Problem to work on>
Render every one of the items below as a Markdown table with two columns, Row and Line. Give each line its own numbered row and leave out blank lines.

Data records>
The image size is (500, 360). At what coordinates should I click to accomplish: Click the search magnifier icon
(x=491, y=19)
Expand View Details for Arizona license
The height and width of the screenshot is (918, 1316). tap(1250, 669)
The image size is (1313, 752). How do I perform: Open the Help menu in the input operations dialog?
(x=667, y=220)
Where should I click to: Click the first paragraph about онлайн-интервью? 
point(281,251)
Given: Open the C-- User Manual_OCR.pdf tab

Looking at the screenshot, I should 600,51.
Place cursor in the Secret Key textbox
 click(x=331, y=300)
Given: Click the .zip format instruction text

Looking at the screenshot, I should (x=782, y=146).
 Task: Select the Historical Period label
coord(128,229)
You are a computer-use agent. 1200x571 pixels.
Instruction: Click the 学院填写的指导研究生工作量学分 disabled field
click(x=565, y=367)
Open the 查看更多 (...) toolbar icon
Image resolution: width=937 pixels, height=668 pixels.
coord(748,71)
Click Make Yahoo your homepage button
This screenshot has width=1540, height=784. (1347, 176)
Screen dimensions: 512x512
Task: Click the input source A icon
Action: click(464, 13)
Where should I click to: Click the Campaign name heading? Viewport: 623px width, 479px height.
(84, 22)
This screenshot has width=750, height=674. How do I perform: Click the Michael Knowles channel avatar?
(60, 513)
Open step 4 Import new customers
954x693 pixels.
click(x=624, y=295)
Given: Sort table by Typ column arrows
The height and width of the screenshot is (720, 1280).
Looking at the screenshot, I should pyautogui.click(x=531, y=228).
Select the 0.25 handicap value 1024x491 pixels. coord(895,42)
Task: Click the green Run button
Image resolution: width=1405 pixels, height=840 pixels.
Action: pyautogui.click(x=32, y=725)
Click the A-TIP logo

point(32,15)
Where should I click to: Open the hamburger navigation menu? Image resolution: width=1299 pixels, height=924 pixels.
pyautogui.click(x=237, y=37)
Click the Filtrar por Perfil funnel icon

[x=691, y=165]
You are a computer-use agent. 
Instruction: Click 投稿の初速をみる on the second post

The completed task>
| Row | Line |
|---|---|
| 1 | The image size is (500, 360). At what coordinates should I click to accomplish: Click the search magnifier icon |
| 2 | (x=491, y=19) |
| 3 | Expand View Details for Arizona license |
| 4 | The height and width of the screenshot is (918, 1316). tap(1250, 669) |
| 5 | The image size is (1313, 752). How do I perform: Open the Help menu in the input operations dialog? |
| 6 | (x=667, y=220) |
| 7 | Where should I click to: Click the first paragraph about онлайн-интервью?  |
| 8 | point(281,251) |
| 9 | Given: Open the C-- User Manual_OCR.pdf tab |
| 10 | Looking at the screenshot, I should 600,51. |
| 11 | Place cursor in the Secret Key textbox |
| 12 |  click(x=331, y=300) |
| 13 | Given: Click the .zip format instruction text |
| 14 | Looking at the screenshot, I should (x=782, y=146). |
| 15 |  Task: Select the Historical Period label |
| 16 | coord(128,229) |
| 17 | You are a computer-use agent. 1200x571 pixels. |
| 18 | Instruction: Click the 学院填写的指导研究生工作量学分 disabled field |
| 19 | click(x=565, y=367) |
| 20 | Open the 查看更多 (...) toolbar icon |
| 21 | Image resolution: width=937 pixels, height=668 pixels. |
| 22 | coord(748,71) |
| 23 | Click Make Yahoo your homepage button |
| 24 | This screenshot has width=1540, height=784. (1347, 176) |
| 25 | Screen dimensions: 512x512 |
| 26 | Task: Click the input source A icon |
| 27 | Action: click(464, 13) |
| 28 | Where should I click to: Click the Campaign name heading? Viewport: 623px width, 479px height. |
| 29 | (84, 22) |
| 30 | This screenshot has width=750, height=674. How do I perform: Click the Michael Knowles channel avatar? |
| 31 | (60, 513) |
| 32 | Open step 4 Import new customers |
| 33 | 954x693 pixels. |
| 34 | click(x=624, y=295) |
| 35 | Given: Sort table by Typ column arrows |
| 36 | The height and width of the screenshot is (720, 1280). |
| 37 | Looking at the screenshot, I should pyautogui.click(x=531, y=228). |
| 38 | Select the 0.25 handicap value 1024x491 pixels. coord(895,42) |
| 39 | Task: Click the green Run button |
| 40 | Image resolution: width=1405 pixels, height=840 pixels. |
| 41 | Action: pyautogui.click(x=32, y=725) |
| 42 | Click the A-TIP logo |
| 43 | point(32,15) |
| 44 | Where should I click to: Open the hamburger navigation menu? Image resolution: width=1299 pixels, height=924 pixels. |
| 45 | pyautogui.click(x=237, y=37) |
| 46 | Click the Filtrar por Perfil funnel icon |
| 47 | [x=691, y=165] |
| 48 | You are a computer-use agent.  |
| 49 | Instruction: Click 投稿の初速をみる on the second post |